I came across this excerpt from a sermon by Charles Spurgeon that connected so well with what I was preaching on in a recent sermon, “Mighty God,” that it caught my attention. Spurgeon was a 19th century preacher in London whose deep and wide-ranging ministry earned him the name “the prince of preachers.” This excerpt is taken from a sermon entitled “No Room for Christ at the Inn” preached December 21, 1862.

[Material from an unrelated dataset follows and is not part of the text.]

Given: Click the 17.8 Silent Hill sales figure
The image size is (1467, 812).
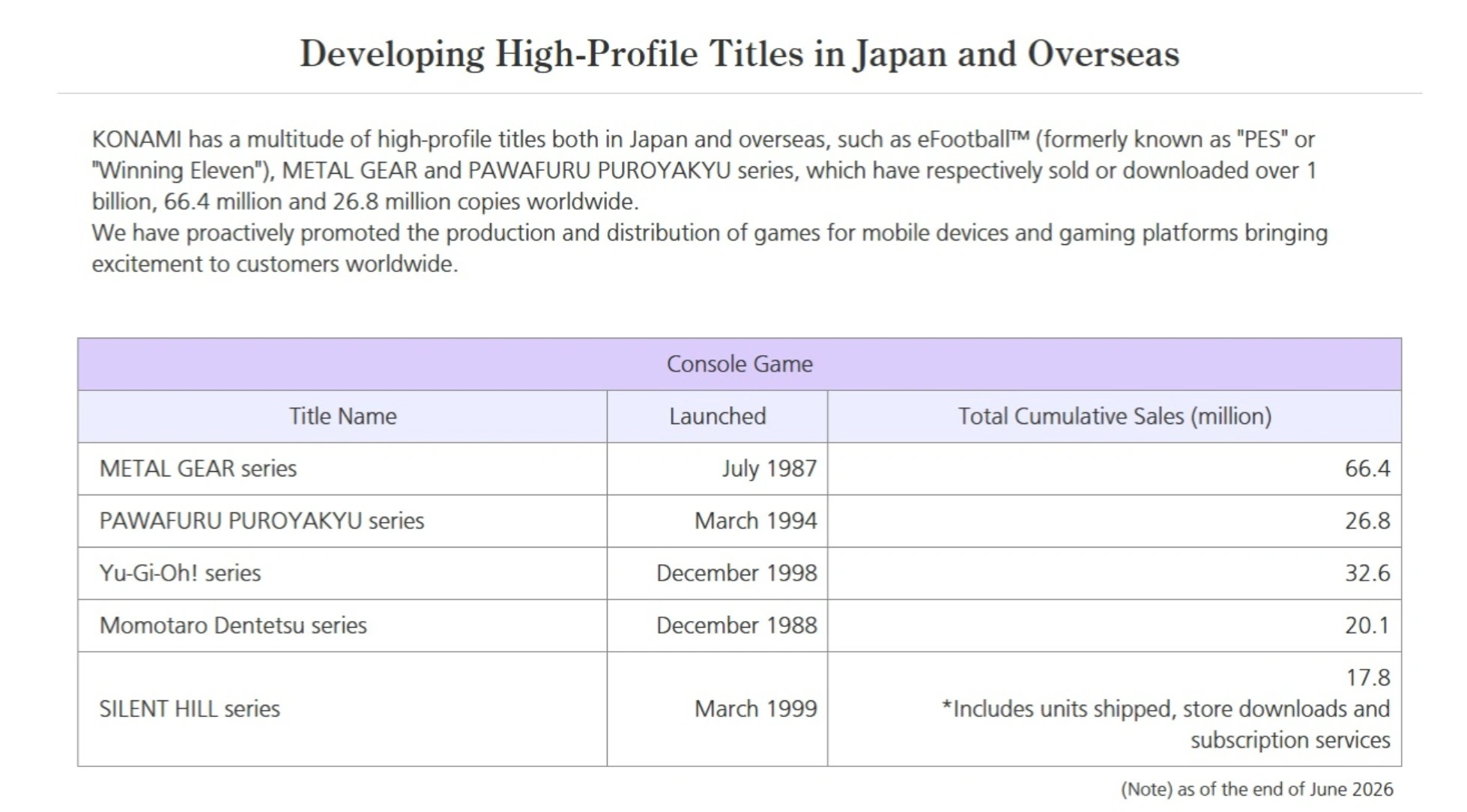Looking at the screenshot, I should click(1368, 678).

The manger and the cross standing at the two extremities of the Saviour’s earthly life seem most fit and congruous the one to the other. He is to wear through life a peasant’s garb; he is to associate with fishermen; the lowly are to be his disciples; the cold mountains are often to be his only bed; he is to say, “Foxes have holes, and the birds of the air have nests, but the Son of Man hath not where to lay his head;” nothing, therefore, could be more fitting than that in his season of humiliation, when he laid aside all his glory, and took upon himself the form of a servant, and condescended even to the meanest estate, he should be laid in a manger…
The King of Men who was born in Bethlehem, was not exempted in his infancy from the common calamities of the poor, nay, his lot was even worse than theirs. I think I hear the shepherds comment on the manger-birth, “Ah!” said one to his fellow, “then he will not be like Herod the tyrant; he will remember the manger and feel for the poor; poor helpless infant, I feel a love for him even now, what miserable accommodation this cold world yields its Saviour; it is not a Caesar that is born to-day; he will never trample down our fields with his armies, or slaughter our flocks for his courtiers, he will be the poor man’s friend, the people’s monarch ; according to the words of our shepherd-king, he shall judge the poor of the people; he shall save the children of the needy.” Surely the shepherds, and such as they — the poor of the earth, perceived at once that here was the plebeian king; noble in descent, but still as the Lord hath called him, “one chosen out of the people.” Great Prince of Peace! the manger was thy royal cradle! Therein wast thou presented to all nations as Prince of our race, before whose presence there is neither barbarian, Scythian, bond nor free; but thou art Lord of all. Kings, your gold and silver would have been lavished on him if ye had known the Lord of Glory, but inasmuch as ye knew him not he was declared with demonstration to be a leader and a witness to the people. The things which are not, under him shall bring to nought the things that are, and the things that are despised which God hath chosen, shall under his leadership break in pieces the might, and pride, and majesty of human grandeur.
Charles Haddon Spurgeon, “No Room for Christ in the Inn,” December 21, 1862.